UN REPORTAGE DE HUGUES DANZE
L'Italie. Fascinante. Envoûtante. La richesse de sa culture étonne le voyageur. La chaleur de ses habitants séduit. Un art de vivre à nul autre pareil. Avec cet accent savoureux. Une langue qui chante avec autant d'élégance rassemble. Forcément. Sambreville, terre d'accueil d'une importante communauté italienne, est depuis longtemps tombée sous le charme. Dans cette mesure, le jumelage avec le petit village montagnard (1.750 habitants) de Gessopalena dans les Abruzzes apparaît comme une évidence. Un jumelage particulier. Parce que la musique lui sert de fil conducteur. Ce qui a sans doute suffit à convaincre l'Union européenne de financer le projet.
Cette histoire d'amour naissante est due au hasard. En 1995, un élève du cours de chant de l'Académie de Tamines atterrit dans un petit village installé à flanc de montagne: Gessopalena. Typique, authentique. Paisible. Arpentant les rues, il découvre une école de musique et son orchestre «Armando Manzi» (voir par ailleurs). Ses pensées s'envolent. Il rêve d'un jumelage. De retour au pays, il en parle à Giovanni Votano, directeur de l'académie taminoise. L'histoire est en train de s'écrire. A grandes envolées.
J'ai pris contact avec mon homologue italien, raconte Giovanni Votano, qui s'est toute suite passionné pour un échange culturel entre nos deux écoles. Une raison essentielle à cet échange: l'Ensemble instrumental Votano est l'équivalent belge de l'orchestre italien. Ou presque. Et même si les répertoires et les niveaux sont différents, le courant passe. Les échanges sont riches. Ils transcendent les différences.

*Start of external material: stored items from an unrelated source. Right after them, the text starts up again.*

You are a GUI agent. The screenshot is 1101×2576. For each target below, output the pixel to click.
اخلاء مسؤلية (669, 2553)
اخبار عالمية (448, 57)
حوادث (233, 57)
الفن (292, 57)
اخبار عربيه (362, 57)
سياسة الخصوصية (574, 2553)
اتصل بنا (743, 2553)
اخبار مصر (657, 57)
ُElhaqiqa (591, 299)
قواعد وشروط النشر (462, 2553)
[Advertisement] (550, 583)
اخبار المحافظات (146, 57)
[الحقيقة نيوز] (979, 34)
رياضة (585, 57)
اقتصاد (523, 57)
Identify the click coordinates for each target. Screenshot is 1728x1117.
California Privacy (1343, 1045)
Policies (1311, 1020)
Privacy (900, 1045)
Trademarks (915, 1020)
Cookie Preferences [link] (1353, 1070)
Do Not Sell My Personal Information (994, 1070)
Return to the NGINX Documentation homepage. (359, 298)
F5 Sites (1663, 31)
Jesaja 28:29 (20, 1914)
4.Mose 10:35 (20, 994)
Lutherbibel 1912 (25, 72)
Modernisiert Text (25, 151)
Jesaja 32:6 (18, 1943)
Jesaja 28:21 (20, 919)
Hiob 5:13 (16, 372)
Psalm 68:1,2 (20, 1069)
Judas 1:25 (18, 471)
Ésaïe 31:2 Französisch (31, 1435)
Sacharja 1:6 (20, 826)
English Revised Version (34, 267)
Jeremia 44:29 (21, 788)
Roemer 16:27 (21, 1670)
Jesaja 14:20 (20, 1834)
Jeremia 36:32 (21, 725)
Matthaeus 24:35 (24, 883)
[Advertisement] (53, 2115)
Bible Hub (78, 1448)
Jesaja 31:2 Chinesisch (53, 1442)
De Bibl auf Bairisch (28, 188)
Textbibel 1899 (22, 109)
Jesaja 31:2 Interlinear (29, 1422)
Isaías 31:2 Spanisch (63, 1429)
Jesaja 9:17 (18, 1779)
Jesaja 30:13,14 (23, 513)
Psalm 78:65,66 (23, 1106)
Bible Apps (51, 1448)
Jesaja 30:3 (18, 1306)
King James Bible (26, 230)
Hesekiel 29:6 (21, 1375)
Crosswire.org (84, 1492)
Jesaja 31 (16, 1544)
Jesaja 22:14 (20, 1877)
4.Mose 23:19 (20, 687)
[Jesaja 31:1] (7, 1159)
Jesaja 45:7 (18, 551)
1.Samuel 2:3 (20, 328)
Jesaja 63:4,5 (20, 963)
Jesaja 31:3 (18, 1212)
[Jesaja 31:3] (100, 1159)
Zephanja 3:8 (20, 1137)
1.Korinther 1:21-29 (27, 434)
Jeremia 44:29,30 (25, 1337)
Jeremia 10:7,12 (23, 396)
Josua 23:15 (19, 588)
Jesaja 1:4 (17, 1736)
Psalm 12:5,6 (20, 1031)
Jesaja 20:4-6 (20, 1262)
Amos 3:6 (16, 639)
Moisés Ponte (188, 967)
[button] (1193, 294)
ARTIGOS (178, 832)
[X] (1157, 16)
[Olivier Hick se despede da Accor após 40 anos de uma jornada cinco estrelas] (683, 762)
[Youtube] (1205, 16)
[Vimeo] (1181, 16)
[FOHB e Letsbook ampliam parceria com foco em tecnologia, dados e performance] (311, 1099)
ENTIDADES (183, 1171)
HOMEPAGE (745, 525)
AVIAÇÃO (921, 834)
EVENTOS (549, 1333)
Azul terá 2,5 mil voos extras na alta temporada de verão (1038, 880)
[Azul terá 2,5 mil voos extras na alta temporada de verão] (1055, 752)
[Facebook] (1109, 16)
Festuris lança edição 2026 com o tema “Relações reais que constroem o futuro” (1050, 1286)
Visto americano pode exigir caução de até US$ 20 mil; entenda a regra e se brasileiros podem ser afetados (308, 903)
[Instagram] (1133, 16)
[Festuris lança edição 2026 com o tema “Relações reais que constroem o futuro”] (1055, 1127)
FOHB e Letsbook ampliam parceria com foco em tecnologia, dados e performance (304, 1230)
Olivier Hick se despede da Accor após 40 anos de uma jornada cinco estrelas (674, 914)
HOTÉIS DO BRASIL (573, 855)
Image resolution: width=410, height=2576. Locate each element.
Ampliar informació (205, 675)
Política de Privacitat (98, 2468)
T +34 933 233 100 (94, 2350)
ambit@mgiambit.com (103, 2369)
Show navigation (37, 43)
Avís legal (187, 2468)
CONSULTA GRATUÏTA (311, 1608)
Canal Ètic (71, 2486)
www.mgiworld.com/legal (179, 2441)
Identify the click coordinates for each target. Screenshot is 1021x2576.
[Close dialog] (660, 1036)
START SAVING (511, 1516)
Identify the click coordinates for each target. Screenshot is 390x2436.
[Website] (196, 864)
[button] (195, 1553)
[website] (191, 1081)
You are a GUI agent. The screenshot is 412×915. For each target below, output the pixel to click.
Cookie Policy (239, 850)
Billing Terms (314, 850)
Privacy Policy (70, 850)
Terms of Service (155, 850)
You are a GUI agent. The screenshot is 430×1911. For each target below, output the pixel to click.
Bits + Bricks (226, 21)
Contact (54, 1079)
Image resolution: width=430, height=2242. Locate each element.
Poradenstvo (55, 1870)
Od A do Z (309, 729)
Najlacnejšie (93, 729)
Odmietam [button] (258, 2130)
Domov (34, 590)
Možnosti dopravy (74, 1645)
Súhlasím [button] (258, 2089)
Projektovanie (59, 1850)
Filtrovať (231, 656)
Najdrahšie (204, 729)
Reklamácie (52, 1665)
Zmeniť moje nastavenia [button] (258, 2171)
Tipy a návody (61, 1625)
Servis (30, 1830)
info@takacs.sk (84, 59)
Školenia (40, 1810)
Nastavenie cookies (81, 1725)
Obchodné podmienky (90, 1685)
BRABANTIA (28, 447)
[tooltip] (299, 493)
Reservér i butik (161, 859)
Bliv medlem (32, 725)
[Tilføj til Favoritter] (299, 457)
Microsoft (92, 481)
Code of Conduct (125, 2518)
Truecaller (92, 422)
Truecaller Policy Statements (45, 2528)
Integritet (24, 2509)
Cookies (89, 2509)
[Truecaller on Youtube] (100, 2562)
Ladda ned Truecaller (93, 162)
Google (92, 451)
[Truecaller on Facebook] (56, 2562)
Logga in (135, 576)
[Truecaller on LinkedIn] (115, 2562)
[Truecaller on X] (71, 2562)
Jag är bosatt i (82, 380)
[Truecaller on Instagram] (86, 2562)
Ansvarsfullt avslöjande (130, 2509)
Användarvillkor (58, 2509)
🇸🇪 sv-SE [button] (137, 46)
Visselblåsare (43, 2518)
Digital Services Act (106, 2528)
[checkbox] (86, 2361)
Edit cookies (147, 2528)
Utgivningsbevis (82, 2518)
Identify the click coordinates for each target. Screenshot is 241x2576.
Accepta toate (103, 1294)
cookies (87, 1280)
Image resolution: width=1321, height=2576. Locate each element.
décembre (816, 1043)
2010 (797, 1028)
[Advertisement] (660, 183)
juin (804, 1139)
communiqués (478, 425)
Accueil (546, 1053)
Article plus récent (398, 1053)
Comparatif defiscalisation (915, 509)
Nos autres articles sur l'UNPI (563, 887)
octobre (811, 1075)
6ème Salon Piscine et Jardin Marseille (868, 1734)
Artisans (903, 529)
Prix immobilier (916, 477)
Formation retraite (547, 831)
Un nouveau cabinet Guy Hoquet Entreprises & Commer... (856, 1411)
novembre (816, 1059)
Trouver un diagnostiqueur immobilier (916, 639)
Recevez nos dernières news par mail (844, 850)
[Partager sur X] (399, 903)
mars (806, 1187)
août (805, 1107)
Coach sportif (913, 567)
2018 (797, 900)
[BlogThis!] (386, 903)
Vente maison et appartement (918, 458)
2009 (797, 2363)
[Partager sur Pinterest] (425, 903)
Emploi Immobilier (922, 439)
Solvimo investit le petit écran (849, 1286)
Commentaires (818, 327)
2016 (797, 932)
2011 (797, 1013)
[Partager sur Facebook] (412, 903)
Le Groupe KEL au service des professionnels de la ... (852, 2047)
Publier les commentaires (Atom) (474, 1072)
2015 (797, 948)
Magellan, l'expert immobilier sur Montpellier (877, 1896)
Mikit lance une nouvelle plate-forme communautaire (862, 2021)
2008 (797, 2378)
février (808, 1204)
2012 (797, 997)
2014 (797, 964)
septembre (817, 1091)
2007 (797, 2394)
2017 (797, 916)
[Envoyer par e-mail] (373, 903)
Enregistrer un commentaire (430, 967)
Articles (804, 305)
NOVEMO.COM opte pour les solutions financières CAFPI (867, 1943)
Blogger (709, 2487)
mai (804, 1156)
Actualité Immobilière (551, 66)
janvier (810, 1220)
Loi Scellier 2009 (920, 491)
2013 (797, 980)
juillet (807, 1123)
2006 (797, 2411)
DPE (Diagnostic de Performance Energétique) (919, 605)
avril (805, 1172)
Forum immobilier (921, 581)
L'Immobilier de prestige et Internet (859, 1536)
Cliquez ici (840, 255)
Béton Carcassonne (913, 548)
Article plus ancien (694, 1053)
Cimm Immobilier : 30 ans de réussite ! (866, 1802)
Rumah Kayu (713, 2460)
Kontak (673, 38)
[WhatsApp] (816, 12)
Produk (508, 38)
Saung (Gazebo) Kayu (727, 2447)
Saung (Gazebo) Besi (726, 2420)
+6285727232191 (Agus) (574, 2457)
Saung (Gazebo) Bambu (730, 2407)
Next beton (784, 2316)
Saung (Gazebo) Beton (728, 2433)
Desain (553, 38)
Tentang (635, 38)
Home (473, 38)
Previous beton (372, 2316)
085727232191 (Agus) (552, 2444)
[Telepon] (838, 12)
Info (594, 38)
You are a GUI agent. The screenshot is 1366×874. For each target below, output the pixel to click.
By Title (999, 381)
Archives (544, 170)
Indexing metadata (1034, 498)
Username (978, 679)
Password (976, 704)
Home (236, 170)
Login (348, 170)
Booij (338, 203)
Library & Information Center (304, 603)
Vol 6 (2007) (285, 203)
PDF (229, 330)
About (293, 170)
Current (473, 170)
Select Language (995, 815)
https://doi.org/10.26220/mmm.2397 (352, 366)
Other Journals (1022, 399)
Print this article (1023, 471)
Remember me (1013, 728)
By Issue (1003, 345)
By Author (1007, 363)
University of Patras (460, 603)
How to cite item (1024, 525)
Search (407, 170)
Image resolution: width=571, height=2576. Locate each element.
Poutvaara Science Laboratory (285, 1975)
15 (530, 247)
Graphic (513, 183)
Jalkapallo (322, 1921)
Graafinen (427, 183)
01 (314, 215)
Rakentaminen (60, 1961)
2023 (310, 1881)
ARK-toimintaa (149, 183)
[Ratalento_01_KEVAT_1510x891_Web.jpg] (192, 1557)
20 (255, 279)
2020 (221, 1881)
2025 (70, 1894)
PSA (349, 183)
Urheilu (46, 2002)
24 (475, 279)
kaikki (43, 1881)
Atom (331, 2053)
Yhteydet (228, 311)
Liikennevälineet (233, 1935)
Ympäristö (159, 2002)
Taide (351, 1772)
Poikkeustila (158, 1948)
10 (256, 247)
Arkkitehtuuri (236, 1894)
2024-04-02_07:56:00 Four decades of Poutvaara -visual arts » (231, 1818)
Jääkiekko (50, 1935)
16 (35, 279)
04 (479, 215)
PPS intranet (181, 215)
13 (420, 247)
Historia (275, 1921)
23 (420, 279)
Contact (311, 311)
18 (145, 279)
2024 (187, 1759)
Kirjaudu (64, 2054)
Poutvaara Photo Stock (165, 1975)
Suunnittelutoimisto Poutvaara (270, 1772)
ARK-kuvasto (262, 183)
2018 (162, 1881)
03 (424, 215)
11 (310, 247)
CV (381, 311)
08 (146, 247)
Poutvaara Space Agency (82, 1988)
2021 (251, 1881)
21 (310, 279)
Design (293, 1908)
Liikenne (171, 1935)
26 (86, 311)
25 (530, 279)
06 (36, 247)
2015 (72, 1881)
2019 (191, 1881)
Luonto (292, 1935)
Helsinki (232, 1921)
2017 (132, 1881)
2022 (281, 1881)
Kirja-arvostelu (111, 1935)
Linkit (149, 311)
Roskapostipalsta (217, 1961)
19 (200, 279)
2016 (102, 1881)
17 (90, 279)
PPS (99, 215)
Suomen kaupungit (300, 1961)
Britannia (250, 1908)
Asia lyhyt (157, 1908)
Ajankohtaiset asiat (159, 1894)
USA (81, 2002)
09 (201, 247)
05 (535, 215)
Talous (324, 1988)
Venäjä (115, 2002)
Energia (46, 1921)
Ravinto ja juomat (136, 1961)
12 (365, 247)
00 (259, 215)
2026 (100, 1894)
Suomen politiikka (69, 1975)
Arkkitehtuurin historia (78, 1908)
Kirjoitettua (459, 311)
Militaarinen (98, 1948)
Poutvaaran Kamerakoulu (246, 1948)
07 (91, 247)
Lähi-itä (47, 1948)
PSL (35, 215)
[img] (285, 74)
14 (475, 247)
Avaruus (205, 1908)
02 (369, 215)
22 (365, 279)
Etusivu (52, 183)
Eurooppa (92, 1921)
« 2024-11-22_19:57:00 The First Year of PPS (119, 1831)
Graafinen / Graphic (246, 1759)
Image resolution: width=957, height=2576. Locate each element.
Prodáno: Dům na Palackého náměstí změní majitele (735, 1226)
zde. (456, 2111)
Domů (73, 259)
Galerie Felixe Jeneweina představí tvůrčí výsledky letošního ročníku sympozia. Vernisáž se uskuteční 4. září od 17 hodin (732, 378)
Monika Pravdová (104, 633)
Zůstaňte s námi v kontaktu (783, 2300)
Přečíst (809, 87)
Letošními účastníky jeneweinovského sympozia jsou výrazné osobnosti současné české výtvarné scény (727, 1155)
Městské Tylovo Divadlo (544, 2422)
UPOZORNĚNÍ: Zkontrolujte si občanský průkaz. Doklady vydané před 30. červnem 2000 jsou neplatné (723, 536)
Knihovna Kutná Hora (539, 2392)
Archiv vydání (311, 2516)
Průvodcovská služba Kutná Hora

En 1997, une quarantaine d'Italiens débarquent dans la Basse-Sambre. C'est une sorte de révélation. Pourtant, les montagnards italiens sont logés à la Marlagne. Loin de tout. Le soir, pour tuer le temps, ils jouent dans les rues de Namur où leur passage est remarqué. A Sambreville, on s'étonne de ces joyeux musiciens qui chantent à tue-tête et aiment faire la fête. Une tradition importée de leur village où les nuits sont particulièrement animées. En musique, bien sûr. Parce que la vie ne peut qu'être légère. Aérienne comme les notes qui s'envolent des instruments. Ces gens jouent avec leur cœur, explique Mireille Piette, membre du comité de direction de l'Ensemble Votano. C'est incroyable.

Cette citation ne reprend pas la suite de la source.